Longfellow's Visit to Venice
(To be read in a quiet New England accent)
Near the celebrated Lido where the breeze is fresh and free
Stands the ancient port of Venice called the City of the Sea.

All its streets are made of water, all its homes are brick and stone,
Yet it has a picturesqueness which is justly all its own.

Here for centuries have artists come to see the vistas quaint,
Here Bellini set his easel, here he taught his School to paint.

Here the youthful Giorgione gazed upon the domes and towers,
And interpreted his era in a way which pleases ours.

A later artist, Tintoretto, also did his paintings here,
Massive works which generations have continued to revere.

Still to-day come modern artists to portray the buildings fair
And their pictures may be purchased on San Marco's famous Square.

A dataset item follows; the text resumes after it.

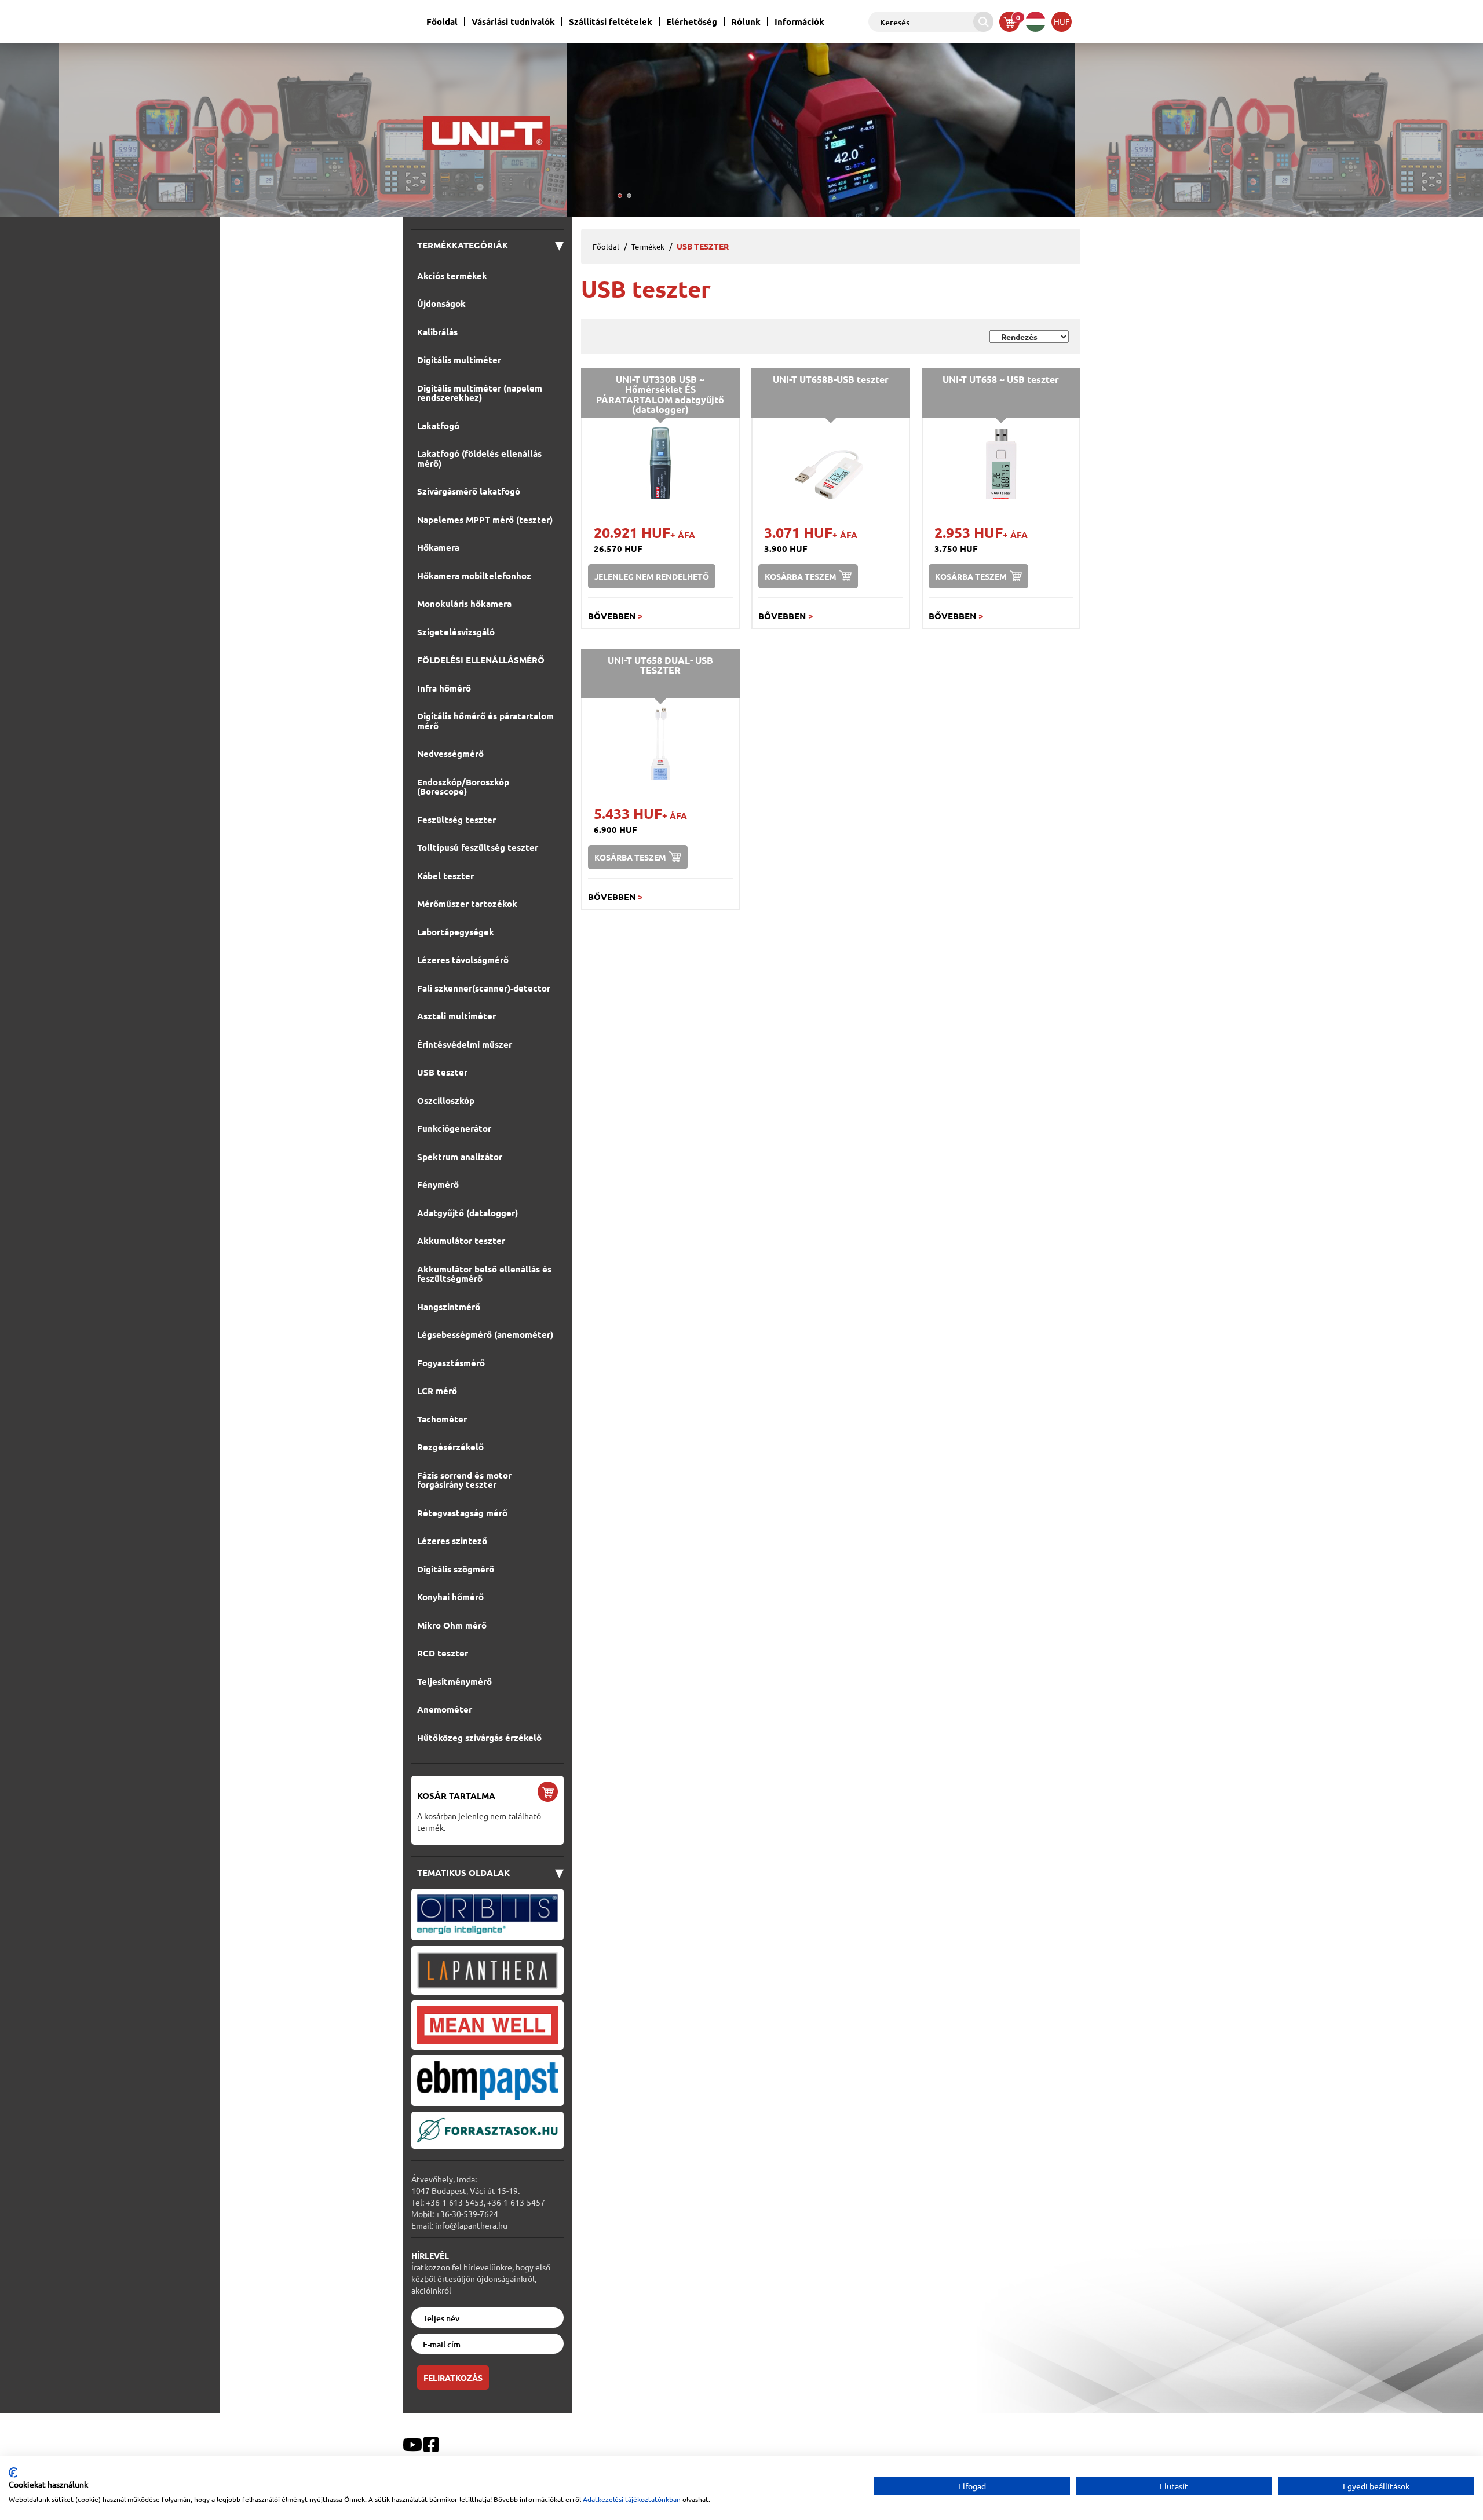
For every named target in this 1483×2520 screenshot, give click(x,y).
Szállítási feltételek (610, 21)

When the bell notes from the belfries and the campaniles chime
Still to-day we find Venetians elegantly killing time

In their gilded old palazzos, while the music in our ears
Is the distant band at Florians mixed with songs of gondoliers.

Thus the New World meets the Old World and the sentiments expressed
Are melodiously mingled in my warm New England breast.
Gerry Denn (with whom I was working at the time) and I were both somewhat ardentish about Betjeman, so I'm not sure which of us deserves the blame for this onomastical extravaganza.